In article <[EMAIL PROTECTED]>,
Julien ALLANOS <[EMAIL PROTECTED]> writes:

> Well, I've tried the following scenario:

> 1/ User A: SET GLOBAL TRANSACTION ISOLATION LEVEL READ COMMITTED;
> 2/ User B: SET GLOBAL TRANSACTION ISOLATION LEVEL READ COMMITTED;
> 3/ User A: START TRANSACTION;
> 4/ User B: START TRANSACTION;
> 5/ User A: SELECT * FROM MyTable LIMIT = 1 ORDER BY pkey FOR UPDATE;
> I got a one-row result.
> 6/ User B: SELECT * FROM MyTable LIMIT = 1 ORDER BY pkey FOR UPDATE;
> I got the same one-row result again!

> B isn't blocked and gets the same result than A, though A hasn't
> commited/rollbacked yet.

That's probably because you changed the transaction isolation level.
Just leave it at repeatable-read, and B will block.

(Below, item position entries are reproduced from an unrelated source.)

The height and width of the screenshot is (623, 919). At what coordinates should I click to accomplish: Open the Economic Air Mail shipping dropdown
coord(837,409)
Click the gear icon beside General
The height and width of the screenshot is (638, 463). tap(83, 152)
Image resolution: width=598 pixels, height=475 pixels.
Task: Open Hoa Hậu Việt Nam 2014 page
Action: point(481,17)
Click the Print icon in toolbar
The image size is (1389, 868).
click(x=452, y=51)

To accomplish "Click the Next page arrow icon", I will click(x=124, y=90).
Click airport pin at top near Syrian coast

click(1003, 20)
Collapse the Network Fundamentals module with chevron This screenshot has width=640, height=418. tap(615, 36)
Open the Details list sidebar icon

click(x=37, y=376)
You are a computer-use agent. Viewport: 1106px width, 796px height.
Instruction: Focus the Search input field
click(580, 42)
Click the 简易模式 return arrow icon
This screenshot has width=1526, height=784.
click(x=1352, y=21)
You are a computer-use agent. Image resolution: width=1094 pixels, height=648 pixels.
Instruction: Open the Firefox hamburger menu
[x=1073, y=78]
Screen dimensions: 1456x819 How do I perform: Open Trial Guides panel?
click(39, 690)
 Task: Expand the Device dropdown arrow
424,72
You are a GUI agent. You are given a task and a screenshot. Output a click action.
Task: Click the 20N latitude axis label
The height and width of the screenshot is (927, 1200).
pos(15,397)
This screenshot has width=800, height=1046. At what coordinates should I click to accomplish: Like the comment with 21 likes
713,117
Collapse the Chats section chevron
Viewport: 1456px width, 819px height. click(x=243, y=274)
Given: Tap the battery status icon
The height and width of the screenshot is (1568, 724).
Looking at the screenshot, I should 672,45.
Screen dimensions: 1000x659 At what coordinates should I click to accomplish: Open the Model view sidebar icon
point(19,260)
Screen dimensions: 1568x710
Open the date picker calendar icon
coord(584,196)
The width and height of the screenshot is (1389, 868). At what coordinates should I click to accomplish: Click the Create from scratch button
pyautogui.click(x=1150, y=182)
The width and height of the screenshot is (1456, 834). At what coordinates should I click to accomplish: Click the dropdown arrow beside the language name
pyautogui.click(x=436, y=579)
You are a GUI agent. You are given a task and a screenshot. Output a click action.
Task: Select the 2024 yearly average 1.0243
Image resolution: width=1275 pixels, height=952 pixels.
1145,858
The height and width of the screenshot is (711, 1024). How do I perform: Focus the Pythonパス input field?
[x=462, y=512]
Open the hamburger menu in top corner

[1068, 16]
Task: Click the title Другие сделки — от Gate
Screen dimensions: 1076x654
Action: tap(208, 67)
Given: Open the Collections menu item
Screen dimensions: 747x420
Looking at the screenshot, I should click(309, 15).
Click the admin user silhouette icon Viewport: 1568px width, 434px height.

By the way, your SELECT syntax is wrong.  You need

  SELECT * FROM MyTable ORDER BY pkey LIMIT 1 FOR UPDATE

> Furthermore, I don't want B to be blocked: I want B to get the
> "next" result while A is processing data and deleting the current
> row.

I don't know any way how to get this.  That's why I proposed to do the
data processing after the DELETE and COMMIT which means that B will
get blocked only for a few microseconds or so.